Hospitals sit at the heart of our healthcare system, acting as a vital access point for lifesaving and critical care. However, across Canada, an unfortunate feature of almost every hospital is a crowded emergency department (ED). With crowded EDs come long waits for the individuals and families wanting to access essential emergency services. The latest report from Health Quality Ontario suggests that individuals in Ontario spend on average 3.9 and 2.4 hours in EDs for more serious and less serious issues, respectively.
This time spent is the result of a number of systemic issues that our health system has been trying to address for years, but it fundamentally comes down to a restrictive and reactive care delivery model, which leads to a perpetual mismatch of supply and demand. Because of our continued dependence on physical infrastructure and in-person care, the dedicated individuals that work within our EDs are always fighting an uphill battle in terms of providing timely access to our citizens.
For example, if you show up to an ED today, regardless of how many patients are waiting with you or the severity of your condition, the ED’s ability to clear their queue and see you in a timely fashion will forever be limited by the number of physicians they physically have on-shift at that time. This has been the model for generations, but it doesn’t have to be.
In an ideal state, the staff in the ED will have access to virtual support so that those low-acuity – or less serious – cases can be swiftly handled virtually, via telemedicine, freeing up on-the-ground resources to handle those high-acuity cases that require more intensive attention.
Although this model is still far from the norm, there are examples of organizations globally who have taken that step, and the benefits are clear. New York-Presbyterian/Weill Cornell Medicine (NYP) implemented a virtual care diversion program for their ED and cut low-acuity wait times from 2.5 hours – nearly identical to the current low-acuity wait times in Ontario – down to 30 minutes. With this program, NYP has also been able to keep ED revisit rates at about half the national average in the US.
But this model not only holds the potential to lower ED wait times, improve patient satisfaction, and more appropriately leverage ED resources across Canada; it could also hold the potential to unlock millions in health system savings.
According to the Canadian Institute for Health Information (CIHI), in 2009, the average cost of an ED visit in Canada was $166, excluding any costs associated with testing or imaging done for the presenting patient.

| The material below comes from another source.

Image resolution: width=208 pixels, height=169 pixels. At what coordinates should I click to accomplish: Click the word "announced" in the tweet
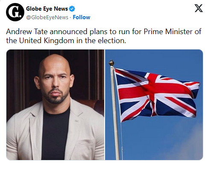pyautogui.click(x=68, y=32)
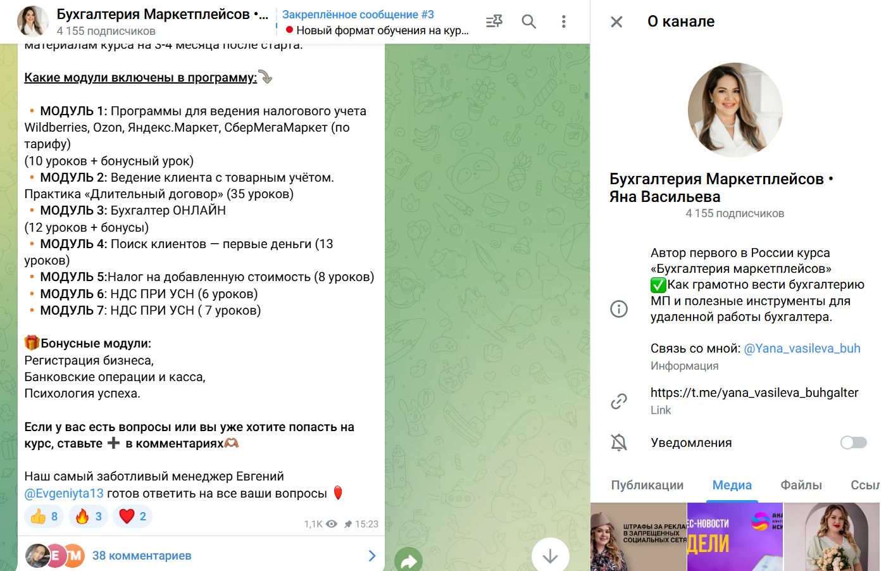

Adjusting this figure to account for a decade’s worth of inflation would suggest that an ED visit today costs approximately $207.
Beyond the economic impact that long waits have through lost productivity and earned income for patients, an ED where physician availability is no longer an unknown or bottleneck would lead to more predictable and efficient workflows – and that leads to less costly visits. If we are able to make visits about 15% more efficient through virtual ED diversion, the potential savings to the system might be staggering.
In 2014/2015, 1 in 3 visits to Ontarian EDs were made by patients with low-acuity conditions that did not require hospital admission. Apply that to the 5.9 million ED visits that took place in Ontario in 2017/2018, and that’s potentially 2 million ED visits that could be more appropriately handled via virtual care. Apply a 15% efficiency gain per visit potentially made possible with virtual ED diversion and that’s up to $62 million in system savings in Ontario alone. That’s $62 million that could be used to recruit and train the health workforce of the future; to increase our limited capacity to deliver additional care in our homes and communities, a proven method for reducing hallway medicine; or to invest more in modern technology that can continue to help us unlock new delivery models and bend the cost curve.
The buzz around virtual care is at an all-time high, to the point where the mainstream use of virtual delivery models is no longer an if, but a when. Our neighbours to the south have shown that ED diversion is a logical place to start. After hearing about the NYP ED diversion program, the vice chair of emergency medicine at Massachusetts General Hospital – one of the top hospitals in the world – said, “ten years from now, tele-emergency medicine will be the standard across the country.”
There is no reason why the same can’t be said about Canada.
The technology exists to make virtual ED visits a reality. There is a clinical and financial case to justify investment into the launching of these programs. The final missing piece is broad support from payers so that it is clear to our hospitals that they will be financially empowered to implement and sustain these programs over the long-term.